▸ **Goal**
Rewrite the listing below as a numbered list, one line per item, leaving out any blank lines.

__________

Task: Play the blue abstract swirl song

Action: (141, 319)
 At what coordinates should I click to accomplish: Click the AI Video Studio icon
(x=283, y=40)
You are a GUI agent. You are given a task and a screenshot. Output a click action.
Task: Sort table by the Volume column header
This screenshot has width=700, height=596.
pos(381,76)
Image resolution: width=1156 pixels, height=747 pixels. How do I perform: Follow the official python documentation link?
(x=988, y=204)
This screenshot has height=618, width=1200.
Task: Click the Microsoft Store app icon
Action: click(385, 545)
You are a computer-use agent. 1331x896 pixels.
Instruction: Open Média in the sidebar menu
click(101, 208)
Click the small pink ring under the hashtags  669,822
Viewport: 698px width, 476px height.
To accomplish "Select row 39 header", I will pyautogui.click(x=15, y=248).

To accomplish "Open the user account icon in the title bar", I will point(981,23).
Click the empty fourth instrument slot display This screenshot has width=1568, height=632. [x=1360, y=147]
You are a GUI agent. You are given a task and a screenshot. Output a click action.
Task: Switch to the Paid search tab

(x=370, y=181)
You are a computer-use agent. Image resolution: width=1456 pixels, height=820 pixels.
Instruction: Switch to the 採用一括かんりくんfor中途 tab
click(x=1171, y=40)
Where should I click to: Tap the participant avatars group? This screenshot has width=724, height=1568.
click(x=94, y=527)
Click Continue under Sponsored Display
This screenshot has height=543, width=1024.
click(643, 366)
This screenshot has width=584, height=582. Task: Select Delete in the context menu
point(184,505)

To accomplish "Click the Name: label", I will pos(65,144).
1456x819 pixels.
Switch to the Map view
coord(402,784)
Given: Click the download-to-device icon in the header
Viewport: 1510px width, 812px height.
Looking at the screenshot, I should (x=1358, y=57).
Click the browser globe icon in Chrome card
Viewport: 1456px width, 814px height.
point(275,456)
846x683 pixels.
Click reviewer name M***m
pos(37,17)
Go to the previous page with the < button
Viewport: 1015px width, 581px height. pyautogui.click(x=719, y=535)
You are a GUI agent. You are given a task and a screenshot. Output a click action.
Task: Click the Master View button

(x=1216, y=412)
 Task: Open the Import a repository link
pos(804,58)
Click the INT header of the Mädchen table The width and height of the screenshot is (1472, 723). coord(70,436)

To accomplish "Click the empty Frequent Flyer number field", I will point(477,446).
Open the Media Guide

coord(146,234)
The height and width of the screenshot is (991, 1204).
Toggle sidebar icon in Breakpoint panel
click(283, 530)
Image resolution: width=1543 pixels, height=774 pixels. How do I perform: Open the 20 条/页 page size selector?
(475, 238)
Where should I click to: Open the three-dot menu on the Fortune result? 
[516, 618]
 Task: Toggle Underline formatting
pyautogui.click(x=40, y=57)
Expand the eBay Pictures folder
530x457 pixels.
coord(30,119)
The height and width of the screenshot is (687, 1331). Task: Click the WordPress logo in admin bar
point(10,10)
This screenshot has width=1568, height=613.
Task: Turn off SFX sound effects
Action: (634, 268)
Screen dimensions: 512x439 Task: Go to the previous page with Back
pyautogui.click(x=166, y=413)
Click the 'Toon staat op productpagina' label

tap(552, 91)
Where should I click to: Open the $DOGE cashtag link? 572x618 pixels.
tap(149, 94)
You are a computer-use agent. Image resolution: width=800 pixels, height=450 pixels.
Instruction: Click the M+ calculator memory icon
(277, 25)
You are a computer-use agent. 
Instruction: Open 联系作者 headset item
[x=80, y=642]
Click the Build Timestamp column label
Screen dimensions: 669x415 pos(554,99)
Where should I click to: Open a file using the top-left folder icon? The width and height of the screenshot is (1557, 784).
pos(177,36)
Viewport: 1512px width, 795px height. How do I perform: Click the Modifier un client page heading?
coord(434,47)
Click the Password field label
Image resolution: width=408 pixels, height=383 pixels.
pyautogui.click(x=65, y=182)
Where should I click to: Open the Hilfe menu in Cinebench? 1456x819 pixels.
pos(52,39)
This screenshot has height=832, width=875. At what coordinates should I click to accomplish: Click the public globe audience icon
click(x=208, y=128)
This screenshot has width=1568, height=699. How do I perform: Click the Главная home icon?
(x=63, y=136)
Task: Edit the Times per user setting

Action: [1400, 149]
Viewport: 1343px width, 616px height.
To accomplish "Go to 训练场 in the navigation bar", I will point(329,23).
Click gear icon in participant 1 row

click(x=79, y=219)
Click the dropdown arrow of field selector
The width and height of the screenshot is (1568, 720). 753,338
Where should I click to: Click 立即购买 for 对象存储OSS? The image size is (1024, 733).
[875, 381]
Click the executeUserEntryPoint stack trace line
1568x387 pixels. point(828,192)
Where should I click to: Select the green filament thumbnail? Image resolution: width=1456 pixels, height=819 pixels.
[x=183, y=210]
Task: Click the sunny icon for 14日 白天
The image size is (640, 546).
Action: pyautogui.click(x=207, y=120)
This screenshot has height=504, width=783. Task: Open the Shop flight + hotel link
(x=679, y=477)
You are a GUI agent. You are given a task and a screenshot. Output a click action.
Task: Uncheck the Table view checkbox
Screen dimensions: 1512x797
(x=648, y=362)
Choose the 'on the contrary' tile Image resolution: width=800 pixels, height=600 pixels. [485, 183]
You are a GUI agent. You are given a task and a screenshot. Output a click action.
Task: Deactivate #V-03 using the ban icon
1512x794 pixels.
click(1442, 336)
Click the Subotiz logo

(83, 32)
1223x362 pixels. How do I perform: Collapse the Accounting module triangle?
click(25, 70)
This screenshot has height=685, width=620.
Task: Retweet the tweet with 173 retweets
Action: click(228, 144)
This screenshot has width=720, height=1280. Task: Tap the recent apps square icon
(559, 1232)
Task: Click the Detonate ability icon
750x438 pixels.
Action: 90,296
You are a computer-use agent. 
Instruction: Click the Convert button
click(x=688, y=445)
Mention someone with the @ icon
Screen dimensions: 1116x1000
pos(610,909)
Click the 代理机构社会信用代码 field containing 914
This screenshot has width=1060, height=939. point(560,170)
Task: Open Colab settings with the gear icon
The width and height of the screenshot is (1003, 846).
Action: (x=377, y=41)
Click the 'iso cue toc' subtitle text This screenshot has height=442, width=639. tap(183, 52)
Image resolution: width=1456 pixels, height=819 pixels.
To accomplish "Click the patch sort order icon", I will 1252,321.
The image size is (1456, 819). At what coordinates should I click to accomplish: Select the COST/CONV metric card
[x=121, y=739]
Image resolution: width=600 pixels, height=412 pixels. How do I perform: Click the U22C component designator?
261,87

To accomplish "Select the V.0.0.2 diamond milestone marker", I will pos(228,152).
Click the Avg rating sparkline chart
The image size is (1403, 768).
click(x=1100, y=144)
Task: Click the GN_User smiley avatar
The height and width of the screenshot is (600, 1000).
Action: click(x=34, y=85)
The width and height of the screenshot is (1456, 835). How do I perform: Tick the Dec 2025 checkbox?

__________

▸ **Completed task**
1. Task: Play the blue abstract swirl song
2. Action: (141, 319)
3.  At what coordinates should I click to accomplish: Click the AI Video Studio icon
4. (x=283, y=40)
5. You are a GUI agent. You are given a task and a screenshot. Output a click action.
6. Task: Sort table by the Volume column header
7. This screenshot has width=700, height=596.
8. pos(381,76)
9. Image resolution: width=1156 pixels, height=747 pixels. How do I perform: Follow the official python documentation link?
10. (x=988, y=204)
11. This screenshot has height=618, width=1200.
12. Task: Click the Microsoft Store app icon
13. Action: click(385, 545)
14. You are a computer-use agent. 1331x896 pixels.
15. Instruction: Open Média in the sidebar menu
16. click(101, 208)
17. Click the small pink ring under the hashtags  669,822
18. Viewport: 698px width, 476px height.
19. To accomplish "Select row 39 header", I will pyautogui.click(x=15, y=248).
20. To accomplish "Open the user account icon in the title bar", I will point(981,23).
21. Click the empty fourth instrument slot display This screenshot has width=1568, height=632. [x=1360, y=147]
22. You are a GUI agent. You are given a task and a screenshot. Output a click action.
23. Task: Switch to the Paid search tab
24. (x=370, y=181)
25. You are a computer-use agent. Image resolution: width=1456 pixels, height=820 pixels.
26. Instruction: Switch to the 採用一括かんりくんfor中途 tab
27. click(x=1171, y=40)
28. Where should I click to: Tap the participant avatars group? This screenshot has width=724, height=1568.
29. click(x=94, y=527)
30. Click Continue under Sponsored Display
31. This screenshot has height=543, width=1024.
32. click(643, 366)
33. This screenshot has width=584, height=582. Task: Select Delete in the context menu
34. point(184,505)
35. To accomplish "Click the Name: label", I will pos(65,144).
36. 1456x819 pixels.
37. Switch to the Map view
38. coord(402,784)
39. Given: Click the download-to-device icon in the header
40. Viewport: 1510px width, 812px height.
41. Looking at the screenshot, I should (x=1358, y=57).
42. Click the browser globe icon in Chrome card
43. Viewport: 1456px width, 814px height.
44. point(275,456)
45. 846x683 pixels.
46. Click reviewer name M***m
47. pos(37,17)
48. Go to the previous page with the < button
49. Viewport: 1015px width, 581px height. pyautogui.click(x=719, y=535)
50. You are a GUI agent. You are given a task and a screenshot. Output a click action.
51. Task: Click the Master View button
52. (x=1216, y=412)
53.  Task: Open the Import a repository link
54. pos(804,58)
55. Click the INT header of the Mädchen table The width and height of the screenshot is (1472, 723). coord(70,436)
56. To accomplish "Click the empty Frequent Flyer number field", I will point(477,446).
57. Open the Media Guide
58. coord(146,234)
59. The height and width of the screenshot is (991, 1204).
60. Toggle sidebar icon in Breakpoint panel
61. click(283, 530)
62. Image resolution: width=1543 pixels, height=774 pixels. How do I perform: Open the 20 条/页 page size selector?
63. (475, 238)
64. Where should I click to: Open the three-dot menu on the Fortune result? 
65. [516, 618]
66.  Task: Toggle Underline formatting
67. pyautogui.click(x=40, y=57)
68. Expand the eBay Pictures folder
69. 530x457 pixels.
70. coord(30,119)
71. The height and width of the screenshot is (687, 1331). Task: Click the WordPress logo in admin bar
72. point(10,10)
73. This screenshot has width=1568, height=613.
74. Task: Turn off SFX sound effects
75. Action: (634, 268)
76. Screen dimensions: 512x439 Task: Go to the previous page with Back
77. pyautogui.click(x=166, y=413)
78. Click the 'Toon staat op productpagina' label
79. tap(552, 91)
80. Where should I click to: Open the $DOGE cashtag link? 572x618 pixels.
81. tap(149, 94)
82. You are a computer-use agent. Image resolution: width=800 pixels, height=450 pixels.
83. Instruction: Click the M+ calculator memory icon
84. (277, 25)
85. You are a computer-use agent. 
86. Instruction: Open 联系作者 headset item
87. [x=80, y=642]
88. Click the Build Timestamp column label
89. Screen dimensions: 669x415 pos(554,99)
90. Where should I click to: Open a file using the top-left folder icon? The width and height of the screenshot is (1557, 784).
91. pos(177,36)
92. Viewport: 1512px width, 795px height. How do I perform: Click the Modifier un client page heading?
93. coord(434,47)
94. Click the Password field label
95. Image resolution: width=408 pixels, height=383 pixels.
96. pyautogui.click(x=65, y=182)
97. Where should I click to: Open the Hilfe menu in Cinebench? 1456x819 pixels.
98. pos(52,39)
99. This screenshot has height=832, width=875. At what coordinates should I click to accomplish: Click the public globe audience icon
100. click(x=208, y=128)
101. This screenshot has width=1568, height=699. How do I perform: Click the Главная home icon?
102. (x=63, y=136)
103. Task: Edit the Times per user setting
104. Action: [1400, 149]
105. Viewport: 1343px width, 616px height.
106. To accomplish "Go to 训练场 in the navigation bar", I will point(329,23).
107. Click gear icon in participant 1 row
108. click(x=79, y=219)
109. Click the dropdown arrow of field selector
110. The width and height of the screenshot is (1568, 720). 753,338
111. Where should I click to: Click 立即购买 for 对象存储OSS? The image size is (1024, 733).
112. [875, 381]
113. Click the executeUserEntryPoint stack trace line
114. 1568x387 pixels. point(828,192)
115. Where should I click to: Select the green filament thumbnail? Image resolution: width=1456 pixels, height=819 pixels.
116. [x=183, y=210]
117. Task: Click the sunny icon for 14日 白天
118. The image size is (640, 546).
119. Action: pyautogui.click(x=207, y=120)
120. This screenshot has height=504, width=783. Task: Open the Shop flight + hotel link
121. (x=679, y=477)
122. You are a GUI agent. You are given a task and a screenshot. Output a click action.
123. Task: Uncheck the Table view checkbox
124. Screen dimensions: 1512x797
125. (x=648, y=362)
126. Choose the 'on the contrary' tile Image resolution: width=800 pixels, height=600 pixels. [485, 183]
127. You are a GUI agent. You are given a task and a screenshot. Output a click action.
128. Task: Deactivate #V-03 using the ban icon
129. 1512x794 pixels.
130. click(1442, 336)
131. Click the Subotiz logo
132. (83, 32)
133. 1223x362 pixels. How do I perform: Collapse the Accounting module triangle?
134. click(25, 70)
135. This screenshot has height=685, width=620.
136. Task: Retweet the tweet with 173 retweets
137. Action: click(228, 144)
138. This screenshot has width=720, height=1280. Task: Tap the recent apps square icon
139. (559, 1232)
140. Task: Click the Detonate ability icon
141. 750x438 pixels.
142. Action: 90,296
143. You are a computer-use agent. 
144. Instruction: Click the Convert button
145. click(x=688, y=445)
146. Mention someone with the @ icon
147. Screen dimensions: 1116x1000
148. pos(610,909)
149. Click the 代理机构社会信用代码 field containing 914
150. This screenshot has width=1060, height=939. point(560,170)
151. Task: Open Colab settings with the gear icon
152. The width and height of the screenshot is (1003, 846).
153. Action: (x=377, y=41)
154. Click the 'iso cue toc' subtitle text This screenshot has height=442, width=639. tap(183, 52)
155. Image resolution: width=1456 pixels, height=819 pixels.
156. To accomplish "Click the patch sort order icon", I will 1252,321.
157. The image size is (1456, 819). At what coordinates should I click to accomplish: Select the COST/CONV metric card
158. [x=121, y=739]
159. Image resolution: width=600 pixels, height=412 pixels. How do I perform: Click the U22C component designator?
160. 261,87
161. To accomplish "Select the V.0.0.2 diamond milestone marker", I will pos(228,152).
162. Click the Avg rating sparkline chart
163. The image size is (1403, 768).
164. click(x=1100, y=144)
165. Task: Click the GN_User smiley avatar
166. The height and width of the screenshot is (600, 1000).
167. Action: click(x=34, y=85)
168. The width and height of the screenshot is (1456, 835). How do I perform: Tick the Dec 2025 checkbox?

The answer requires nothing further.